Monday, 19 October 2009

Honey in the Rock

Just back from the Sierra de Revenga, the wild borderland of Burgos and Soria, a place where everyone since the dinosaurs has been, but supposedly nobody goes anymore.


I went on Thursday to visit Juli, a Moratinos girl who´s helped us mightily through our resettlement in Spain. She, in her turn, struggled mightily to become a certified English teacher for Spanish public primary schools. This year she landed her first real full-time gig, in a shiny new school out on the edge of Burgos province. She has her own apartment now, and a classroom and a gang of students she clearly adores... it´s  the life she´s dreamed of for a long, long time. Our Juli, Happy At Last!

She asked me to come and see it all, and to have a talk (in American English) with her 5th and 6th level English classes – the 10- and 11-year-olds who might just understand some spoken English. I said “sure.” So, in the fullness of time, with approval from the Head Teacher, I was written into the curriculum.

It was wild and fun and educational for all of us, I think. The kids learned that not all Americans are good-looking, gun-wielding, or glamorous. (One boy was rather let-down to learn that I am not black, nor do I personally know gangsta rapper Fifty Cent.) They were happy to learn that yes, I can speak in Spanish... and they know more Spanish than I do!

So, by the end of Thursday, 50 young Spaniards knew me by my first name. They now know my favorite color (green), favorite food (pizza), and that I like to ride and race horses. (They also now know the difference between “ride” and “race.” I even used the blackboard. Kids love it when I draw pictures.)

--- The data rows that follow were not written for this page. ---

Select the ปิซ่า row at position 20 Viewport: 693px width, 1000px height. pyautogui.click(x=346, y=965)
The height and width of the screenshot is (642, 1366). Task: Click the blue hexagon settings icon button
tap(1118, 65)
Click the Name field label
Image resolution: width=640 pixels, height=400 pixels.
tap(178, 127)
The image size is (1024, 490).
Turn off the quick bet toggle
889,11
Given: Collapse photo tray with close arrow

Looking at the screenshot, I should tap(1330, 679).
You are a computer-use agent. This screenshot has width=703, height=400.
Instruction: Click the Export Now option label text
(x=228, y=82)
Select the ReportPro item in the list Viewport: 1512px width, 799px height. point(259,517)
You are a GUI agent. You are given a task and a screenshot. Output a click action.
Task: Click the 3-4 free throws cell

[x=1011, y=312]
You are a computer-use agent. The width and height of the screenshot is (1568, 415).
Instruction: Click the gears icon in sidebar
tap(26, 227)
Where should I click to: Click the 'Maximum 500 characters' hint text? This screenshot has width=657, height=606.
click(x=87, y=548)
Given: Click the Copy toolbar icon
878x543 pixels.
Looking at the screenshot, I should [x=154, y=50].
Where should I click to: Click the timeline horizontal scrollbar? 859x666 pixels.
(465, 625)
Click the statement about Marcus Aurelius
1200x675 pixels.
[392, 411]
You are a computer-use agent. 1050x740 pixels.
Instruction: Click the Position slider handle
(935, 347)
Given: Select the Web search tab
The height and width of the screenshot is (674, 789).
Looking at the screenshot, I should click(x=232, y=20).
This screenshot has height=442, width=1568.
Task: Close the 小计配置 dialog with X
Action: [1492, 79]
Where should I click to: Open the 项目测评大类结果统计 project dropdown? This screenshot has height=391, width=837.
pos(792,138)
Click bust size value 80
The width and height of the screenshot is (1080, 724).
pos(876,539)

At the end of the day they shouted “Bye-bye, Rebekah!” from the windows as their buses pulled away from the curb. I think this is as popular as I have ever been in any schoolyard, anywhere, any time.

The following day I went along on a school field trip. Who am I to say no to such a cultural exchange? I asked myself. How many foreign tourists get such a full-immersion learning experience? (The part of me that is addicted to silence and solitude was shoved into silence and solitude.)

It was a structured day. We fist went to Hacinas, where we climbed up a sandstone cliff, visited a stonecarver in his studio, climbed another cliff (this one with a cave in it – once home to a Christian hermit, later a Moorish booty stash, or some such.) There was once a castle up there, too, but now it is only home to a life-size concrete Jesus with a mighty iron lightning rod sticking out the top of his head.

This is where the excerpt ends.